═════ DATA FOR ANALYSIS ═════
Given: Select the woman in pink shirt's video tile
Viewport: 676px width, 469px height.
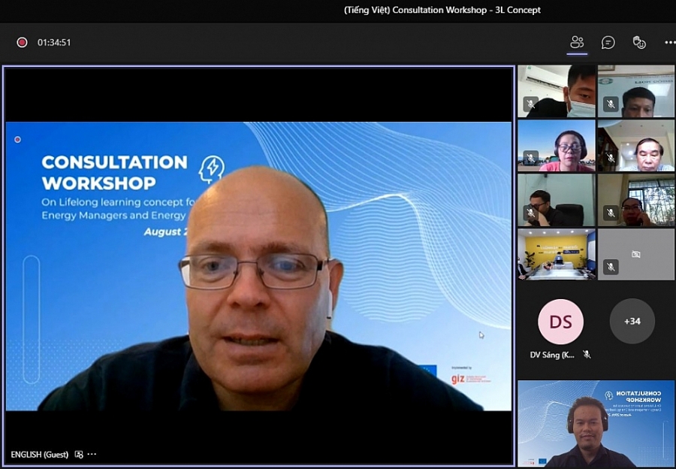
═════
═════ DATA FOR ANALYSIS ═════
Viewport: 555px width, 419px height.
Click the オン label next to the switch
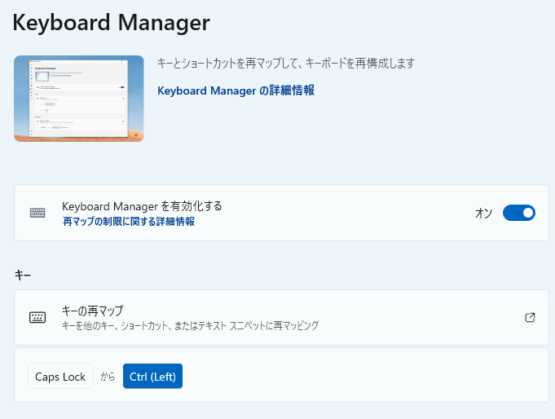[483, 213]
═════
═════ DATA FOR ANALYSIS ═════
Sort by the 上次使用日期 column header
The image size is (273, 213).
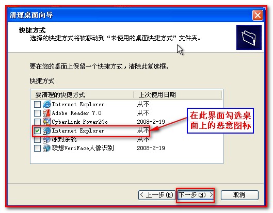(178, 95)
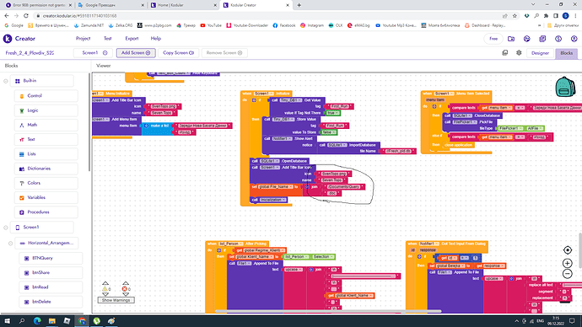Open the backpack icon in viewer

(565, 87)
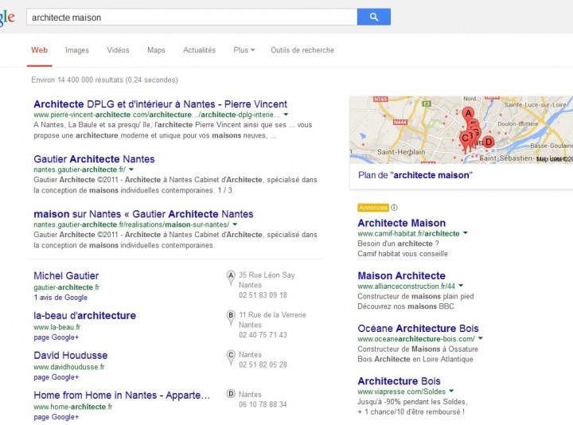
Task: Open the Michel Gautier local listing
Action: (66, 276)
═════
_EXERCISE DETAILS_
Please show every line of the entries above that contains the word "height".

_EXERCISE RESULT_
Viewport: 676px width, 469px height.
Viewport: 555px width, 419px height.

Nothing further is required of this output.